Objective:
Please update the items from the line with "Task: Expand the" up to and including the line with "Action: pos(665,340)" by replacing "collapsed" with "folded", leaving everything else unchanged. Leave the pictures out of your answer.

Given data:
# # # # #

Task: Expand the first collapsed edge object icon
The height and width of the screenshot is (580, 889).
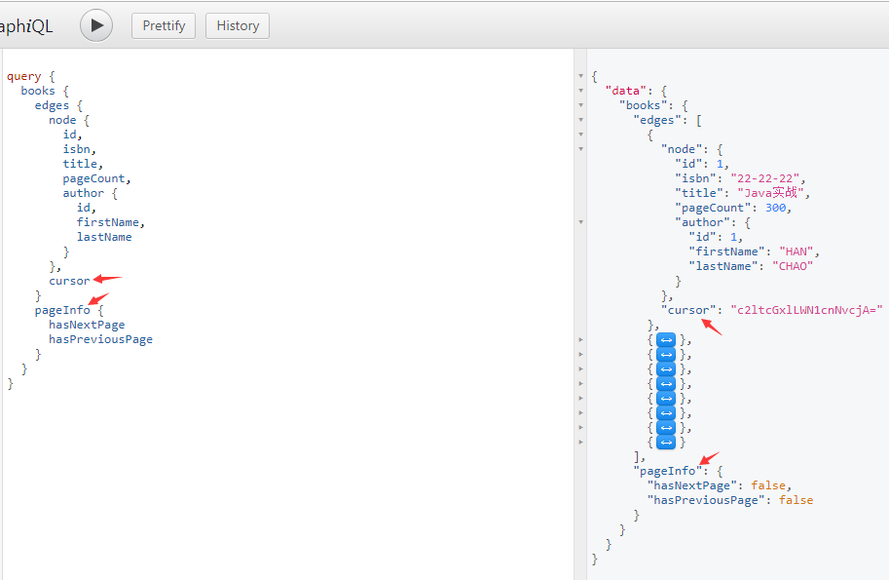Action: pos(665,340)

# # # # #

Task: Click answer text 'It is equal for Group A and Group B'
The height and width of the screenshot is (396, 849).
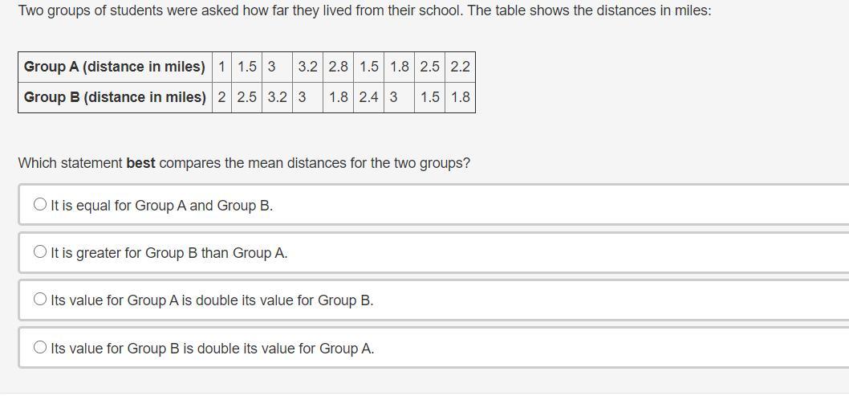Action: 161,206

# # # # #

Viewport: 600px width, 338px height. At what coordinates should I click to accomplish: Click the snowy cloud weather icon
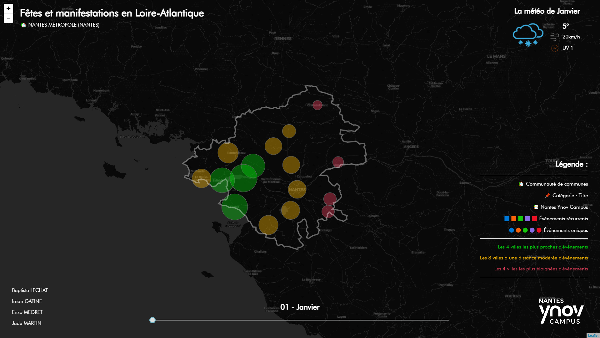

# # # # #

Response to the task:
Task: Expand the first folded edge object icon
The height and width of the screenshot is (580, 889).
Action: pos(665,340)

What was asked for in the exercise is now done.